Saved entries
***

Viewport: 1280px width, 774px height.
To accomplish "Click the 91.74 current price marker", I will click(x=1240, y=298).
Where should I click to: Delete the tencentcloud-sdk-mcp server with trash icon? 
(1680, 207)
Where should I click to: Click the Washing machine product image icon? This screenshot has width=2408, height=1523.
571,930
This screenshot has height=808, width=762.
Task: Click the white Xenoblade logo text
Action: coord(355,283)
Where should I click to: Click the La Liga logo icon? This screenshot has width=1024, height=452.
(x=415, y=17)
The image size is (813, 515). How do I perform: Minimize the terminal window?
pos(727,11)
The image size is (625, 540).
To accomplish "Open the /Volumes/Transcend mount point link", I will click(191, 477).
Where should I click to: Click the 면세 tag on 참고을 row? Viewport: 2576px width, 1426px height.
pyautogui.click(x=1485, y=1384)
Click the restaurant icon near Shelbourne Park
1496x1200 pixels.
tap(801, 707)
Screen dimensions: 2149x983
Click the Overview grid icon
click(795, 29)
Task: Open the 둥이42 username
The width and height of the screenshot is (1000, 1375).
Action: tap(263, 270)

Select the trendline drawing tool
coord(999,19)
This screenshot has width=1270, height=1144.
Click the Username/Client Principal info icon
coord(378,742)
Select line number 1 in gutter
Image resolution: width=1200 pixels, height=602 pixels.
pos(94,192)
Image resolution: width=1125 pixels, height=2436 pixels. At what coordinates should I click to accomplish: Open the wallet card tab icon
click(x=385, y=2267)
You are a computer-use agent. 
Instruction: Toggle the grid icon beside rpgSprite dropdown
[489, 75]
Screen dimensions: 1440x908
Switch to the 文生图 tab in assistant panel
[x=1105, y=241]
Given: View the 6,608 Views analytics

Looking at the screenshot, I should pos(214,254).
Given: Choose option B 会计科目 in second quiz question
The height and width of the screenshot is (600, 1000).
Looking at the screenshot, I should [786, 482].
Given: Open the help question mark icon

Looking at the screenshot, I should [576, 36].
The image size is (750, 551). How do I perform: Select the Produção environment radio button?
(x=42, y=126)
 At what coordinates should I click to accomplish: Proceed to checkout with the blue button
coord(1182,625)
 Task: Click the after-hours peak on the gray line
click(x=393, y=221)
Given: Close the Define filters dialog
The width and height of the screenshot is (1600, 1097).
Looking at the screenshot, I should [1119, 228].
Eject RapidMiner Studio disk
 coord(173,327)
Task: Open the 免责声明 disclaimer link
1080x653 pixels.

***

Starting with the line above that holds "Given: Choose option" and stopping with the line that holds "Given: Close the Define filters dialog", reproduce each line exactly, omitting all other lines.

Given: Choose option B 会计科目 in second quiz question
The height and width of the screenshot is (600, 1000).
Looking at the screenshot, I should [786, 482].
Given: Open the help question mark icon

Looking at the screenshot, I should [576, 36].
The image size is (750, 551). How do I perform: Select the Produção environment radio button?
(x=42, y=126)
 At what coordinates should I click to accomplish: Proceed to checkout with the blue button
coord(1182,625)
 Task: Click the after-hours peak on the gray line
click(x=393, y=221)
Given: Close the Define filters dialog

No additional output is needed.